## What you need to do
Return the lines of the data below exactly. Start at the first and end with the line containing "Viewport: 1568px width, 696px height.".

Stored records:
- - -

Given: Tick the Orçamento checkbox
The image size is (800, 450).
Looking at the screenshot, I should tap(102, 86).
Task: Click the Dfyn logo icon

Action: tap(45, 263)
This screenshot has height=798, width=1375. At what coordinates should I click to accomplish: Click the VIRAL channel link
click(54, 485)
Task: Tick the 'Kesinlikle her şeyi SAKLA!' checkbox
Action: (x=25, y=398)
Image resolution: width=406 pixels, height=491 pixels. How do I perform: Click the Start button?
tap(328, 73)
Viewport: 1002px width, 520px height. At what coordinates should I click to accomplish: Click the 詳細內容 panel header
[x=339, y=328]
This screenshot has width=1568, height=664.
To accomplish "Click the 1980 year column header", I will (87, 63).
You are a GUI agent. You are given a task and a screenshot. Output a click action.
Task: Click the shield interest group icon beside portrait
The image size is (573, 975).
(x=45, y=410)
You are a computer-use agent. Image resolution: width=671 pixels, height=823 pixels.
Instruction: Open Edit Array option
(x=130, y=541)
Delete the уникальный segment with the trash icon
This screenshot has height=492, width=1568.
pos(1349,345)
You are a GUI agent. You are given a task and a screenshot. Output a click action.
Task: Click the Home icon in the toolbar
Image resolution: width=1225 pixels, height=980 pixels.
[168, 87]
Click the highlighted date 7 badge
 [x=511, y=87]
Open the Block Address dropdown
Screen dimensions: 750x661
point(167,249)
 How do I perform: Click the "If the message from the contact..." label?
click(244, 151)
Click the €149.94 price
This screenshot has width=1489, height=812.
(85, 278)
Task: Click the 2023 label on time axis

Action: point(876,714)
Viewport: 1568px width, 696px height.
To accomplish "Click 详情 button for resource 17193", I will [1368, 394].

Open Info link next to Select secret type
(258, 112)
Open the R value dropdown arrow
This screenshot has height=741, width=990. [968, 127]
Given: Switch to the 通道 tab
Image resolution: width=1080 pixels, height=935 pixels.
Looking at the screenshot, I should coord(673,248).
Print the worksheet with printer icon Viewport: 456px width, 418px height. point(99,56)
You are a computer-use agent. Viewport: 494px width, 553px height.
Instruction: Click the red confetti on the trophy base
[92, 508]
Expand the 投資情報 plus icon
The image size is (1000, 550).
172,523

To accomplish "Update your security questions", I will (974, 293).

- - -

## Solution below
Given: Tick the Orçamento checkbox
The image size is (800, 450).
Looking at the screenshot, I should tap(102, 86).
Task: Click the Dfyn logo icon

Action: tap(45, 263)
This screenshot has height=798, width=1375. At what coordinates should I click to accomplish: Click the VIRAL channel link
click(54, 485)
Task: Tick the 'Kesinlikle her şeyi SAKLA!' checkbox
Action: (x=25, y=398)
Image resolution: width=406 pixels, height=491 pixels. How do I perform: Click the Start button?
tap(328, 73)
Viewport: 1002px width, 520px height. At what coordinates should I click to accomplish: Click the 詳細內容 panel header
[x=339, y=328]
This screenshot has width=1568, height=664.
To accomplish "Click the 1980 year column header", I will (87, 63).
You are a GUI agent. You are given a task and a screenshot. Output a click action.
Task: Click the shield interest group icon beside portrait
The image size is (573, 975).
(x=45, y=410)
You are a computer-use agent. Image resolution: width=671 pixels, height=823 pixels.
Instruction: Open Edit Array option
(x=130, y=541)
Delete the уникальный segment with the trash icon
This screenshot has height=492, width=1568.
pos(1349,345)
You are a GUI agent. You are given a task and a screenshot. Output a click action.
Task: Click the Home icon in the toolbar
Image resolution: width=1225 pixels, height=980 pixels.
[168, 87]
Click the highlighted date 7 badge
 [x=511, y=87]
Open the Block Address dropdown
Screen dimensions: 750x661
point(167,249)
 How do I perform: Click the "If the message from the contact..." label?
click(244, 151)
Click the €149.94 price
This screenshot has width=1489, height=812.
(85, 278)
Task: Click the 2023 label on time axis

Action: point(876,714)
Viewport: 1568px width, 696px height.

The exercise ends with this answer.